Kristof, the former New York Times columnist, stepped down from that esteemed post last summer to run for governor in Oregon. (My colleague Bonnie Kristian was skeptical at the time.) But he soon ran into a problem: He hadn't actually lived in the state long enough to be eligible for office. On Thursday, the state's supreme court affirmed an earlier ruling by the Oregon's secretary of state that Kristof was ineligible for a spot on the ballot. The campaign is over — and if Kristof isn't embarrassed, he should be. It's probably a good idea to check the rulebook before quitting your day job to take a job you can't have.
What does this have to do with the San Francisco school board?

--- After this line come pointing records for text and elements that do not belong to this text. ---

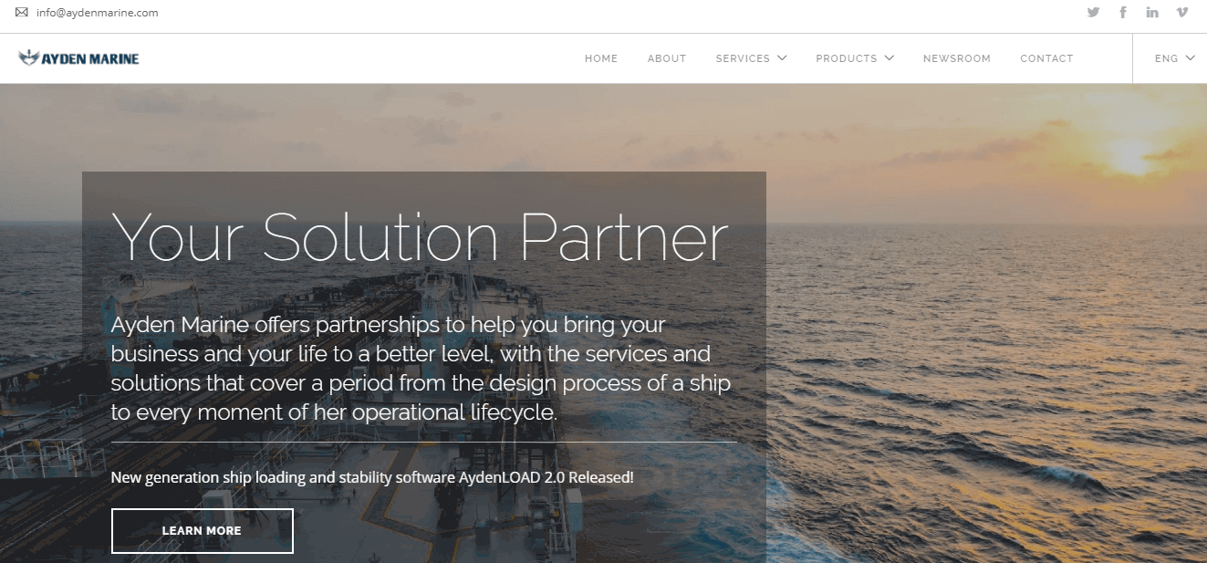Select the Products menu label
The width and height of the screenshot is (1207, 563).
pos(846,58)
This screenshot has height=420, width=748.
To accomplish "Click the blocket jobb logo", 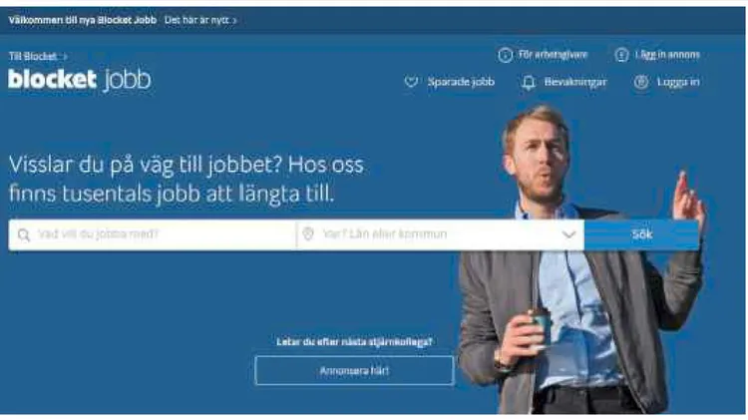I will coord(79,79).
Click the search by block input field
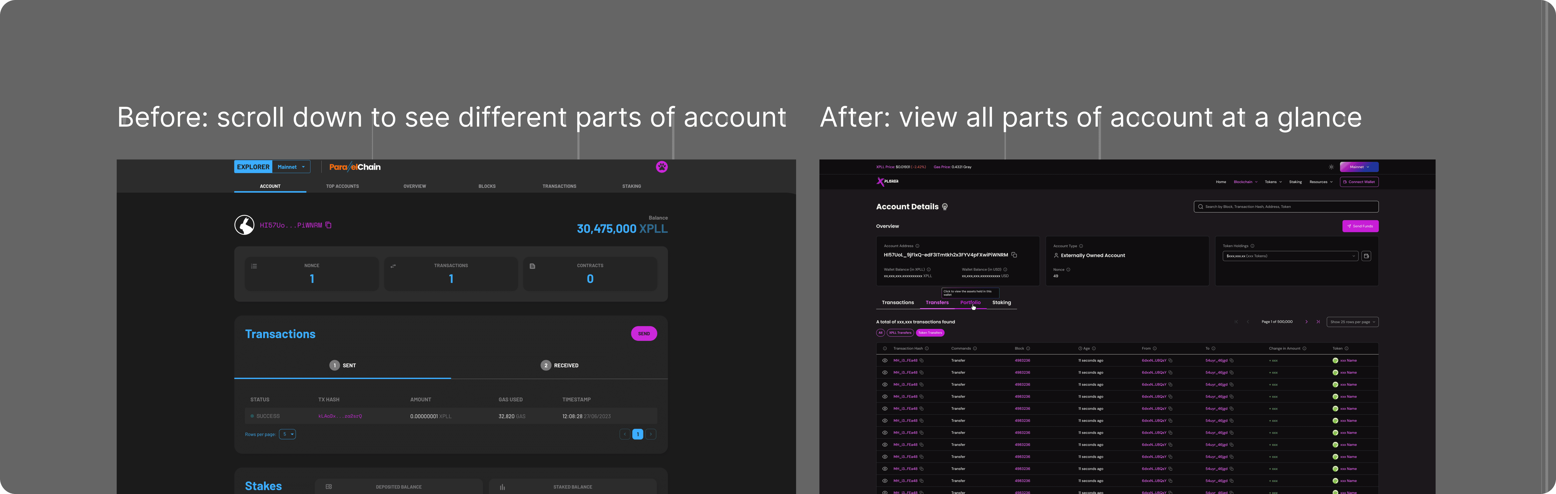 click(1287, 207)
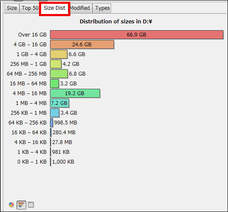Select the Size Dist tab
This screenshot has width=228, height=212.
tap(55, 8)
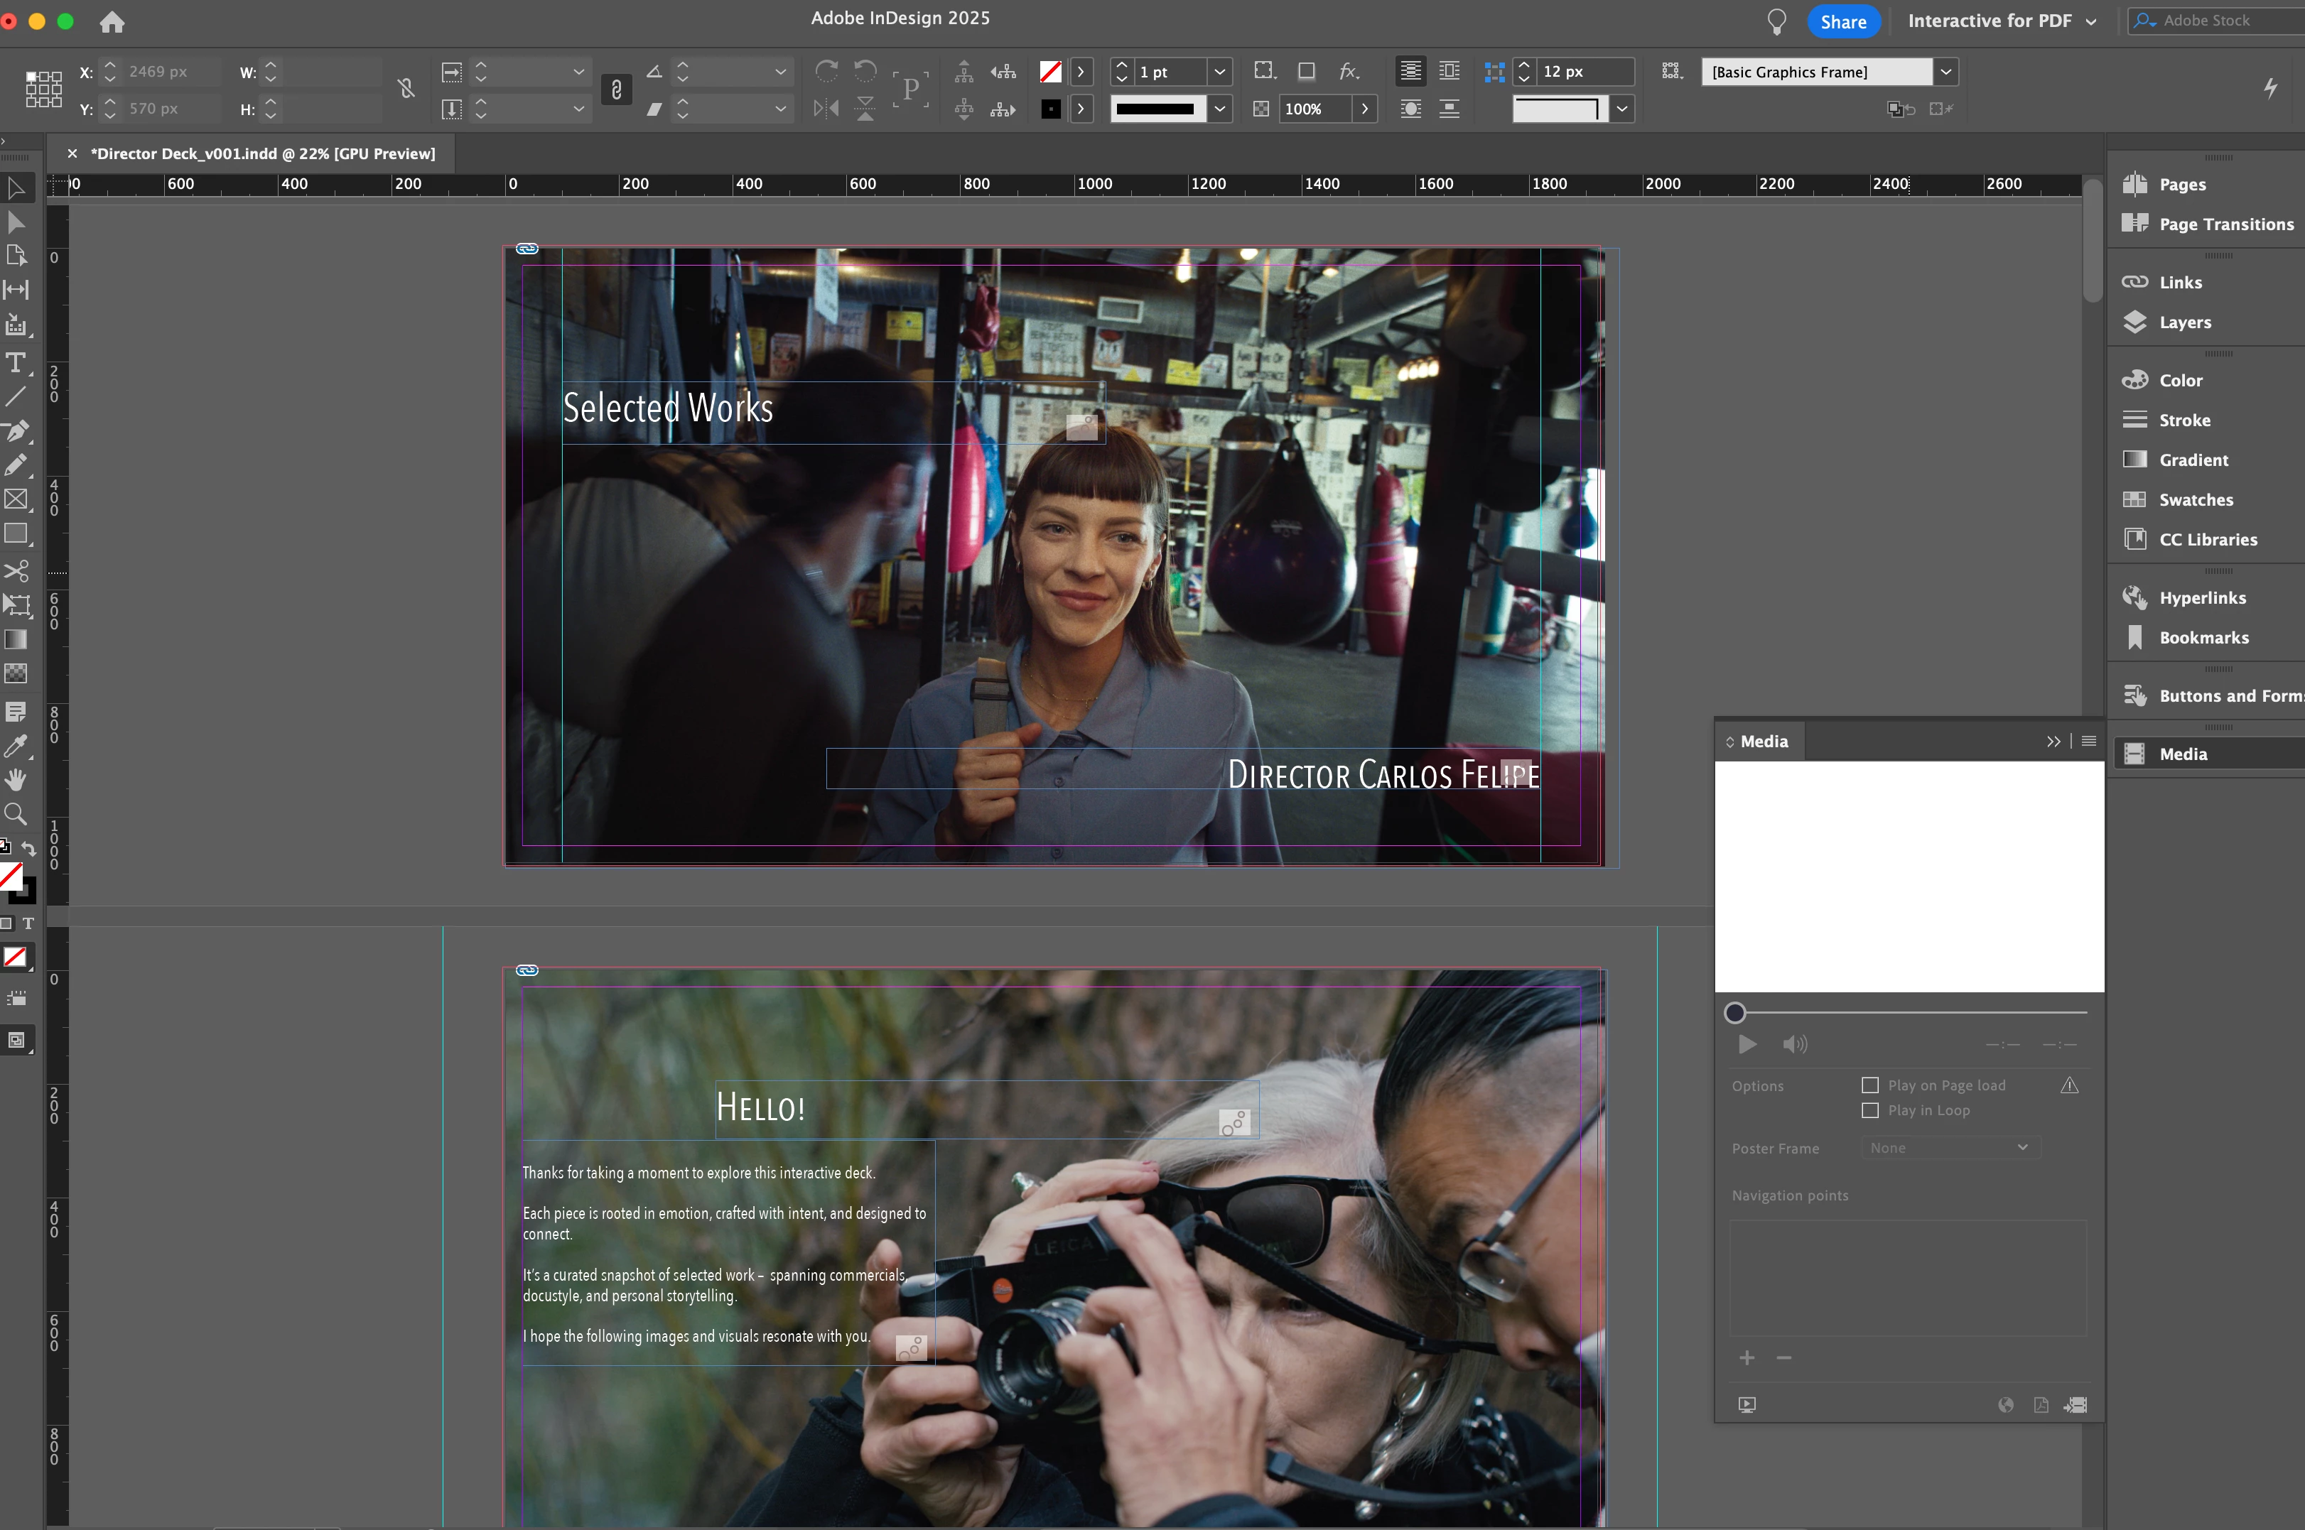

Much of the commentary about this week's recall election has focused on "wokeness." That's understandable — the three members who lost their jobs had focused heavily on racial justice issues, most famously voting to rename some city schools that had previously honored historic figures like George Washington and Abraham Lincoln. (Their history wasn't always solid.) But as Mother Jones' Clara Jeffrey points out, one of the real problems was that the school board was focusing on school names instead of working to get kids back in the classroom during the pandemic. "If I had to boil it down," Jeffrey wrote of the recall, "it was a … vote to put performance over performativeness."
Well yes, exactly. Pundits and activists often have gauzy, romantic visions of what they might do if they were in charge. But what the voting public wants first and foremost is for things to work — for potholes to be filled and schools to be open. That means doing the unglamorous drudgery of government, crossing the "T"s and dot "I"s. The basics. Once that's accomplished, and only then, is it possible to move on to higher-order concerns.
Democrats are probably going to lose the House of Representatives in midterm elections later this year, and more than a few of them blame that fate on the party's inability to pass the big things on its agenda, like the Build Better Act and voter reform. There might be something to that. But it's also true that Gallup's latest "right track/wrong track" poll indicates just 17 percent of Americans are satisfied with how things are going. Voters are paying more for gas and COVID is still crimping their lives, and those things matter. Dems are running out of time to get the big things done. Maybe the best thing they can do is get back to basics.